_PROBLEM DESCRIPTION_. Set out each line from the following listing that includes the word "size".

[[ EXTRACTED DATA, beginning ]]

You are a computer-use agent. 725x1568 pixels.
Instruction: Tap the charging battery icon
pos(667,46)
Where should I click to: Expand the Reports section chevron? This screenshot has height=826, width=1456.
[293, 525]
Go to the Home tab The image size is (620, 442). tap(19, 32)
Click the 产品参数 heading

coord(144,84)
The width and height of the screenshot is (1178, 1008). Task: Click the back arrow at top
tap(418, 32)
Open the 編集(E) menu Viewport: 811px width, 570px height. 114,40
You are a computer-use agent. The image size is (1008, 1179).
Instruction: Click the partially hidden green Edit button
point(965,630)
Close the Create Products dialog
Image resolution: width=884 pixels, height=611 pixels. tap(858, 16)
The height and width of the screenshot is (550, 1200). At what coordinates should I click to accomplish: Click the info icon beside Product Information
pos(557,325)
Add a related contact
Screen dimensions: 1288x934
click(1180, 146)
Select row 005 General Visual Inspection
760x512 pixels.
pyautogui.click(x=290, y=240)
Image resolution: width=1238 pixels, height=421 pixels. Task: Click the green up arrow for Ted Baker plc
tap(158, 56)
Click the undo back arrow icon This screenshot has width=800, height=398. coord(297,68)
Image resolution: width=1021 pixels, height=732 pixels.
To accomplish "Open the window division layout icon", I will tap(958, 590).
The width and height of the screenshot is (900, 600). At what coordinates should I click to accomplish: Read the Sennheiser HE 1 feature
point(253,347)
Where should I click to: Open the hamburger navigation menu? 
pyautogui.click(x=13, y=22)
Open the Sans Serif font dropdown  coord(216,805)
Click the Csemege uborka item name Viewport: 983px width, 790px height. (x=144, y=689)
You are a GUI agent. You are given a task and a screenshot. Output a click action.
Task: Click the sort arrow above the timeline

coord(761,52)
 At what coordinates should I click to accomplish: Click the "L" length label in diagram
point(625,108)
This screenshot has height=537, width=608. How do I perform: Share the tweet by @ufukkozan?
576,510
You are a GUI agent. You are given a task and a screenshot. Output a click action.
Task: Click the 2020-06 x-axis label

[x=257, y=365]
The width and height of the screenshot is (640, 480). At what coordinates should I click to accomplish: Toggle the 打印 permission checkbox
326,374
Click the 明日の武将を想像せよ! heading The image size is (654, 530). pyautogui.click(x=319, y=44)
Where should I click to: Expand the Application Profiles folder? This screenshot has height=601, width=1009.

[[ EXTRACTED DATA, end ]]

_FINISHED TASK_.
Go to the Home tab The image size is (620, 442). tap(19, 32)
You are a computer-use agent. The image size is (1008, 1179).
Click the 明日の武将を想像せよ! heading The image size is (654, 530). pyautogui.click(x=319, y=44)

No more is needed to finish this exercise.